Susanna Camusso, leader Cgil, ha prontamente bollato le esternazioni di Di Maio come “arroganti e insopportabili”. Il ministro del lavoro, Giuliano Poletti ha rimproverato il leader grillino invitandolo a rispettare l’autonomia e la responsabilità dei sindacati.

A prendere le difese di Di Maio è stato Matteo Salvini, che ha definito i sindacati un ostacolo e ha rincarato la dose a proposito della scarsa rappresentatività delle sigle sindacali tradizionali, sempre più distanti dai bisogni dei lavoratori e sempre più inclini a sfruttare privilegi e rendite di posizione. Senza contare il meccanismo delle “porte girevoli”, che consente ai sindacalisti più in vista di fare politica già all’interno dei sindacati, di ottenere candidature in Parlamento e ruoli di governo e, una volta non rieletti, di tornare a occupare con disinvoltura le posizioni precedenti.
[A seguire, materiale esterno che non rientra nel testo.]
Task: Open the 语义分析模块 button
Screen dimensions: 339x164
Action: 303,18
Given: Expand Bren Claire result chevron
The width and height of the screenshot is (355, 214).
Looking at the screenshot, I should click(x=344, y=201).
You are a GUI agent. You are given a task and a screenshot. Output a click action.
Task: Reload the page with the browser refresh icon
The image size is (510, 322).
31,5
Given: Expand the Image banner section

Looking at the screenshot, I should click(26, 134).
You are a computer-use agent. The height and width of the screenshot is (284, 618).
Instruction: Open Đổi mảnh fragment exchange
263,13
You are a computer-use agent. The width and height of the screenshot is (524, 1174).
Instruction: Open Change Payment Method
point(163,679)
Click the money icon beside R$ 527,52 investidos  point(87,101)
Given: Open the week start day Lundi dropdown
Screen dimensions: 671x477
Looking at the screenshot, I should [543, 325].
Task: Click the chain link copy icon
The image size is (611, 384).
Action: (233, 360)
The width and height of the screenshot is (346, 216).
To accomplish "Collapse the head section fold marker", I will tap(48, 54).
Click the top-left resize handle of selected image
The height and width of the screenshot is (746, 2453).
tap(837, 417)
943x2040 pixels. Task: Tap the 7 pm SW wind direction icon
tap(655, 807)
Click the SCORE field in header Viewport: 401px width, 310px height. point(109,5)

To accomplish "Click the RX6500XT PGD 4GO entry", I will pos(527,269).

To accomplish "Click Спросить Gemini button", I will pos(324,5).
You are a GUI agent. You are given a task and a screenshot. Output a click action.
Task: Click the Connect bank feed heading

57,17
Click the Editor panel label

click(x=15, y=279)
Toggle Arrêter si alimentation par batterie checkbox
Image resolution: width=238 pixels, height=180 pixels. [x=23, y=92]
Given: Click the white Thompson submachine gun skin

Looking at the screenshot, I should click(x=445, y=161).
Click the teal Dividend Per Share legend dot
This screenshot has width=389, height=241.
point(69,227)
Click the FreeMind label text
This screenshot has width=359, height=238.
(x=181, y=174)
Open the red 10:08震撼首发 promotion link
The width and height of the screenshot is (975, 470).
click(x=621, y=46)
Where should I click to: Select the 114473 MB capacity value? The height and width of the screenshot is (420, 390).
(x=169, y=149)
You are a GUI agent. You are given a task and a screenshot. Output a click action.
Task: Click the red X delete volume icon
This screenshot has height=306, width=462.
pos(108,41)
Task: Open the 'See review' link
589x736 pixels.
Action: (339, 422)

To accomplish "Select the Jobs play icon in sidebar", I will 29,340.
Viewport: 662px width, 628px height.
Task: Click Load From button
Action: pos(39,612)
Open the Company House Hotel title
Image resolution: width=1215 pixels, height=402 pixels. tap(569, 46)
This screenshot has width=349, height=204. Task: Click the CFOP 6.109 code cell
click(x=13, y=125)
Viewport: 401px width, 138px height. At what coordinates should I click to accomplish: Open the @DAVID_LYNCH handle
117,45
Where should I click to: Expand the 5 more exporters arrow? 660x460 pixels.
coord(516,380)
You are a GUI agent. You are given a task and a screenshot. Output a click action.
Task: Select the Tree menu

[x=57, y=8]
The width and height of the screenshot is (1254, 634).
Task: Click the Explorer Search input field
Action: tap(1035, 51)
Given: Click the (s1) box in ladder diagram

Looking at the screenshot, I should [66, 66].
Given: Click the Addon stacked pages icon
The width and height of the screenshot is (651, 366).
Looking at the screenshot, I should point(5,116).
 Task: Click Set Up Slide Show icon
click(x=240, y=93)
Un’evidente commistione sindacato-politica che snatura il ruolo che le organizzazioni dei lavoratori dovrebbero avere stando alla Costituzione.

Peraltro va ricordato che nella Costituzione si parla di sindacati all’articolo 39, prescrivendo per essi una registrazione presso uffici locali o centrali, un’autodisciplina interna, l’acquisizione della personalità giuridica e la capacità di stipulare contratti collettivi con efficacia per tutti gli appartenenti alla categoria. Quell’articolo è rimasto sulla carta, i sindacati si sono sempre arrogati compiti e prerogative debordanti rispetto al dettato costituzionale e quindi Di Maio non dice nulla di autoritario né di sbagliato quando invoca una loro autoriforma che possa andare incontro alle mutate esigenze del mondo del lavoro.